13. Play facilitates the development of strong problem-solving skills and creativity.
14. Play provides children the opportunity to explore, learn lessons, practice skills, and make mistakes without being in danger.
15. Play paramount to a child’s ability to be flexible, adaptable, and to cope with small and large transitions.
16. Play increases a child’s resilience to meet future challenges.
17. Play helps children experience greater self-responsibility by allowing them a sense of control and mastery in their play.
18. Play helps parents tune into their child and understand who their child is. Play also helps parents know what their child’s needs are, what drives their child, and what interests their child about the world.
19. Play facilitates a strong bond between the parent and child that lasts throughout the lifespan.
20. Play makes parenting easier. The stronger bond helps a child feel important, understood, and accepted. This bond results in children responding more favorably to rules and structure put in place by parents. This strategy works for teachers too!
21. The brain is reorganizing itself and is in its second major stage of development during adolescence. As with infancy and childhood, play is every bit as important to the process of development including: creativity, motivation, enhancing performance, understanding the world, and finding oneself.
22. Play maintains strong parent-child bonds while adolescents start the process of differentiating from the family.
23. Play maintains a strong self-esteem and self-confidence that was developed in childhood.
For Adults:
24. Frequent play breaks helps adults focus better on the task at hand.
25. As with children, play continues to help adults make sense of their world and understand themselves better.
26. Play stimulates creativity.
27. Play relieves stress and has a positive effect on mental health.
28. Play increases joy and satisfaction in work and in life in general.
29. Play stimulates processing of dilemmas and challenges; it increases problem-solving abilities, and increases the number of possible solutions to a dilemma.
30. Play creates and maintains strong bonds in couple and parent-child relationships.
31. Play wards off Alzheimer’s and dementia by developing new neural connections and strengthening existing ones.
For Employers:
32. Play in the workplace increases productivity, develops higher job satisfaction, increases company morale, enhances the team environment, and decreases absenteeism.
If you have not played in a long time, you may have forgotten how. What follows is a brief list of pointers to understand what play is and how to engage in it either individually, with your family, or with peers.
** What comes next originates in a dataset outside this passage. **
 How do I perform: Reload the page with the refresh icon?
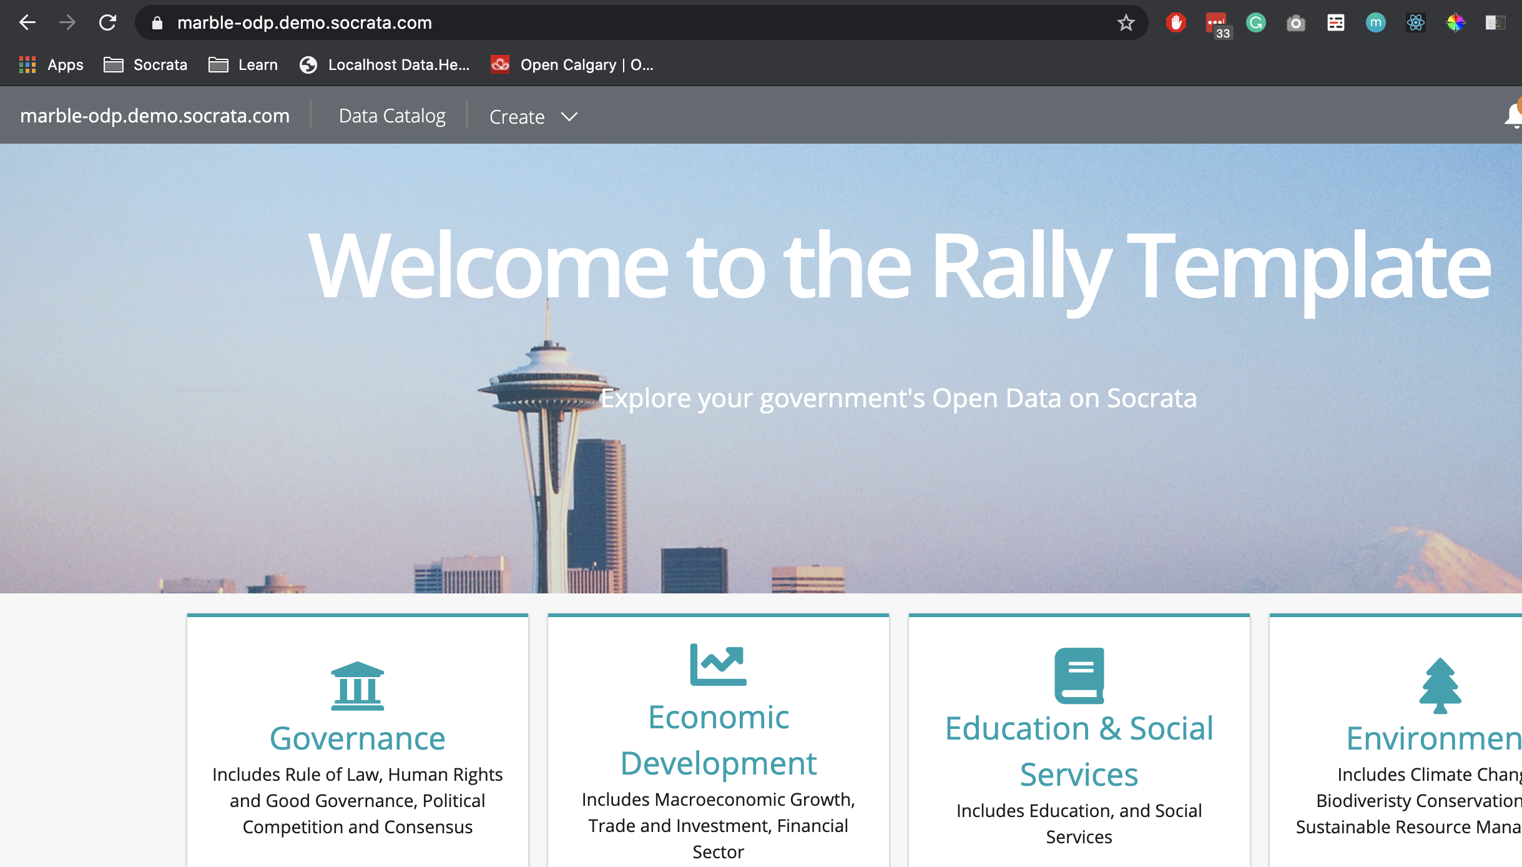point(107,23)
1. Find something that brings you joy and lose yourself in it. If you are immersed in play you should feel like time is suspended and find it difficult to pull yourself away from the activity.
2. The activity you choose should be engaged in for the purpose of pleasure and not have a specific goal.
When engaging in play with children there are also several rules to keep in mind:
1. Be at your child’s eye level and follow them around.
2. Allow your child to choose the activity and direct how it should go. Please note: Videogames do not count as play.
3. Play with your child is not a time for lectures. If limits are needed they should only be used for the safety of people and objects. And, if limits are set they should only be set when needed.
4. As with adult play, there should not be a purpose in play except to enjoy each other and the activity. If you find yourself teaching or making the activity educational you are no longer playing.
5. Find something that brings you and your child joy and engage in it.
So if you choose to do anything for yourself and your family today choose play. In the words
of Stuart Brown “play is like fertilizer for brain growth. It’s crazy not to use it” (p. 101).
References
Brantton, S.C., Landreth, G. L., Kellam, T., & Blackard, S. R. (2006). Child Parent Relationship Therapy (CPRT) Treatment Manual: A 10-sesion filial therapy model for training parents. New York: Routledge Taylor & Francis Group.
Greenspan, S.I. (1995). The Challenging Child: Understanding, raising, and enjoying the five “difficult” types of children. Massachusetts: Addison-Wesley Publishing Company, Inc.
Brown, S. (2009). Play: How it shapes the brain, opens the imagination, and invigorates the soul. New York: Penguin Group.